Years from now, these sparkling barbarian bons mots will be recalled by devotees--along with a few other, longer speeches, like "Bring on the virgins!" and "There aren't any virgins!"

In "The Barbarians," the Pauls play Kutchek and Gore, twin behemoths who sometimes make Conan look effete.

When their tribe, the Ragnicks, mistakenly lynches them, they snap the nooses with their neck muscles. They sneer at the maniacal tyrant, Kadar of Talchet (Richard Lynch). They chortle at Kadar's cohort, the unspeakable Dirtmaster (Michael Berryman). They snicker at the lusty sorceress, China (Sheeba Alahani). They leer at their leggy sidekick, the red-hot Ismene (Eva La Rue). They guffaw at the vicious dragon at the Tomb of the Ancient Kings.
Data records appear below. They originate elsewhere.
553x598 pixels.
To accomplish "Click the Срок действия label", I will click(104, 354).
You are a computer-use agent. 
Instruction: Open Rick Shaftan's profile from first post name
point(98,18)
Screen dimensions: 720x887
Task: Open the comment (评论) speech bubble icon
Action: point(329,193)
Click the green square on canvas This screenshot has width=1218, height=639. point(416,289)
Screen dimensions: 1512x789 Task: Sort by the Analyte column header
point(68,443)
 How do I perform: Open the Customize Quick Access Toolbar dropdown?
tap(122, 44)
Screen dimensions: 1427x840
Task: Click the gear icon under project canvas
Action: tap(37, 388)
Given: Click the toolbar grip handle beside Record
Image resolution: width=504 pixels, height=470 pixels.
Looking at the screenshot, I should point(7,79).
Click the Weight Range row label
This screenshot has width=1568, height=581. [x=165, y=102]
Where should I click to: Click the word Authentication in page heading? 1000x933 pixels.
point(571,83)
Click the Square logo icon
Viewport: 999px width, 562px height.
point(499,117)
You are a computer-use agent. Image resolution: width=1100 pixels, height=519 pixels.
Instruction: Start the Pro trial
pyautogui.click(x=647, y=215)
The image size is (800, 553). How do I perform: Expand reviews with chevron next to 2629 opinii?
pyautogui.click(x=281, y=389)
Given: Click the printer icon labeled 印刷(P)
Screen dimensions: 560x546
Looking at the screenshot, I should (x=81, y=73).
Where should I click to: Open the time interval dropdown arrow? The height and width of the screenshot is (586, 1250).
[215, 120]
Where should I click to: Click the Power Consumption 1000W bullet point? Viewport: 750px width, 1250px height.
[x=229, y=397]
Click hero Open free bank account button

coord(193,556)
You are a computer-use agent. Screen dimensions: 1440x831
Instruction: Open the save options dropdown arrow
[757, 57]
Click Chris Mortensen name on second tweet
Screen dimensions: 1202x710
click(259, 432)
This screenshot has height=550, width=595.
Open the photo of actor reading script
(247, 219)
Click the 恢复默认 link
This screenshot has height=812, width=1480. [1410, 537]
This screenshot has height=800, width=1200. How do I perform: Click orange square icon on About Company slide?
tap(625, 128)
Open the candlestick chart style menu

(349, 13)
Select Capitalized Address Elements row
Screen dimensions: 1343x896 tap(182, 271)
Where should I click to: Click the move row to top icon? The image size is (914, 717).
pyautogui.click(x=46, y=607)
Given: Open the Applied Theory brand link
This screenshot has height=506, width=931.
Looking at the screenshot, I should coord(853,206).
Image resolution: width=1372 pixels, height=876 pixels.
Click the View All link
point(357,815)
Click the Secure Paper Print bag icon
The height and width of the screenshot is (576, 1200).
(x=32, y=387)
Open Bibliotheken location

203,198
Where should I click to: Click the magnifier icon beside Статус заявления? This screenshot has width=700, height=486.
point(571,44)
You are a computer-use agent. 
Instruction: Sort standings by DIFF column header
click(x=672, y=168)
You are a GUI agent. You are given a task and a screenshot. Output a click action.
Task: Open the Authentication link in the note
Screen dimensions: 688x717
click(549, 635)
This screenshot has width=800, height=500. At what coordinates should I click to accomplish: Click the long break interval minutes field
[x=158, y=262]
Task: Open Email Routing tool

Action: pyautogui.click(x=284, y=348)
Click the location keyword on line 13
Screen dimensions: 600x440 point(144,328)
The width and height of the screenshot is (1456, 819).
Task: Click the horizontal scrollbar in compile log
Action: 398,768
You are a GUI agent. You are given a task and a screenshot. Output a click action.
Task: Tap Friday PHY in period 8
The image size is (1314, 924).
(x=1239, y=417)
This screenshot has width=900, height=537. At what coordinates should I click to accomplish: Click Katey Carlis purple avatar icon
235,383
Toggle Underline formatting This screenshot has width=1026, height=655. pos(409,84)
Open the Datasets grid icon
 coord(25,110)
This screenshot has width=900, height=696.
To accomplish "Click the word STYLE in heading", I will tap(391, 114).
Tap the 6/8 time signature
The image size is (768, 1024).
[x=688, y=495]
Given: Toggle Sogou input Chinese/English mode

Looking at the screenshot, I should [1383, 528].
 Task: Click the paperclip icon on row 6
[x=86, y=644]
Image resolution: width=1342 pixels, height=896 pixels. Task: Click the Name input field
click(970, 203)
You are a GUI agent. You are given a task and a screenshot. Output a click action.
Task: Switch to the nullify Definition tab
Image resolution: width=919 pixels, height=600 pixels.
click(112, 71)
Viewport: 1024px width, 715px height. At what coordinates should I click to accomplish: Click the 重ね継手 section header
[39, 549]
Only the Word Wizard of Hollywood--or whoever dreamed up their adventures and filled everyone's mouth with moronic babbling--manages to defeat them.

Even so, one element in "The Barbarians" is worth high praise. Somehow, director Ruggero Deodato and his crew have contrived to make what must have been an inexpensive production shine with an ersatz sumptuousness, a "Road Warrior" raffishness and gleam.

Seldom has a movie looked so good and sounded so dumb.